Em 1º de março, a filha mais velha de Deisy foi transferida para um hospital depois de ameaçar o suicídio, segundo Silvia Ramírez, e continuava lá mesmo depois da libertação de sua mãe, na semana passada.

"Nunca imaginei que isso pudesse acontecer", disse Deisy na sexta-feira (8), com a voz embargada. "Tudo o que eu quero é abraçar meus filhos e estar junto deles."

Seu advogado, Ricardo de Anda, disse que não recebeu resposta a seu pedido formal sobre o motivo da separação. Ele suspeita que possa estar relacionado ao fato de que Deisy Ramírez foi deportada dos Estados Unidos há mais de dez anos. Ele enviou aos advogados do governo uma série de e-mails, que afinal conseguiram sua libertação.

No sábado, um dia após a libertação do centro de detenção no Arizona, Deisy se preparava para voar a Nova York para se reunir com seus filhos.

Ruben García, que dirige uma rede de abrigos para migrantes em El Paso, no Texas, disse que as autoridades de imigração neste mês libertaram uma jovem de 18 anos da Guatemala, que estava emocionalmente perturbada.

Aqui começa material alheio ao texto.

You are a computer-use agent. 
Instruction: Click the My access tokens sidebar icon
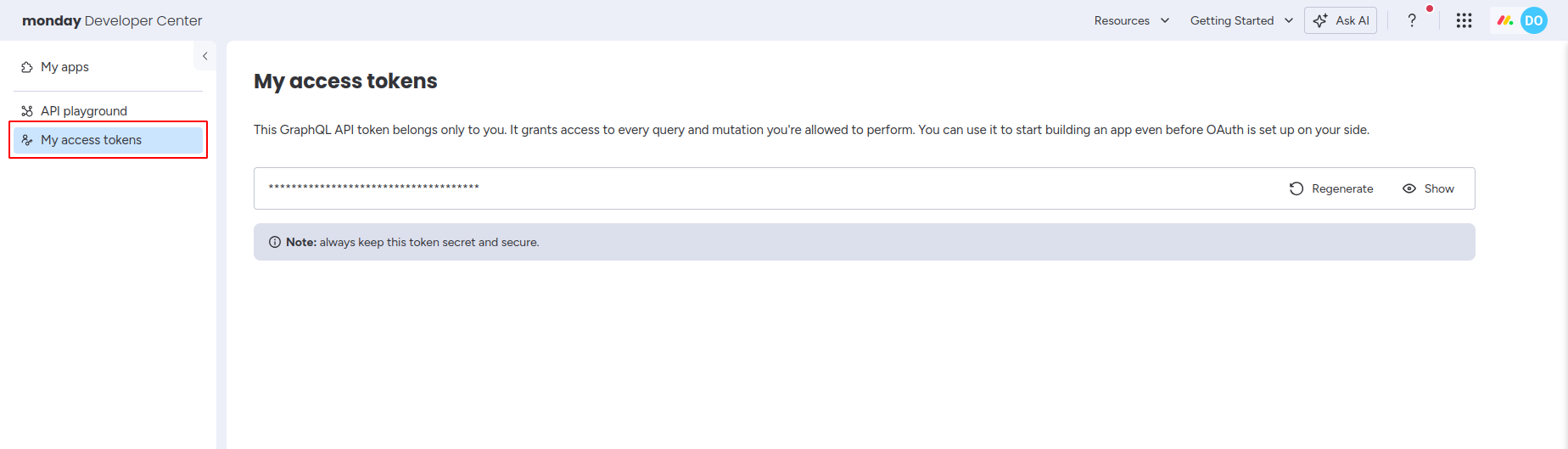click(27, 140)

A mulher disse que deu à luz menos de uma semana antes e foi separada do bebê. As autoridades de atendimento a crianças foram ao hospital para levar o bebê, que é um cidadão americano; agentes de imigração levaram a mãe de volta a uma cela de detenção, onde ela aguardou por vários dias. As primeiras duas semanas do bebê foram passadas longe da mãe, que finalmente recuperou a custódia depois de várias intervenções de grupos de ajuda jurídica, segundo García.

Desde que Trump encerrou as separações familiares sob a "tolerância zero", em 20 de junho, cerca de 2.700 crianças se reuniram a seus pais. Mas outras milhares que foram separadas antes que a política entrasse em vigor oficialmente não foram beneficiadas, segundo o Escritório do Inspetor Geral do Departamento de Saúde e Serviços Humanos. Os investigadores citaram a falta de um sistema de rastreamento eficiente.

A União Americana por Liberdades Civis solicitou que o governo localize as famílias, e na sexta-feira o juiz Dana Sabraw decidiu que elas devem ser incluídas no litígio pendente sobre proteção e reunião de famílias separadas.

"O marco de uma sociedade civilizada se mede por como ela trata sua população e os que estão dentro de suas fronteiras", escreveu o juiz.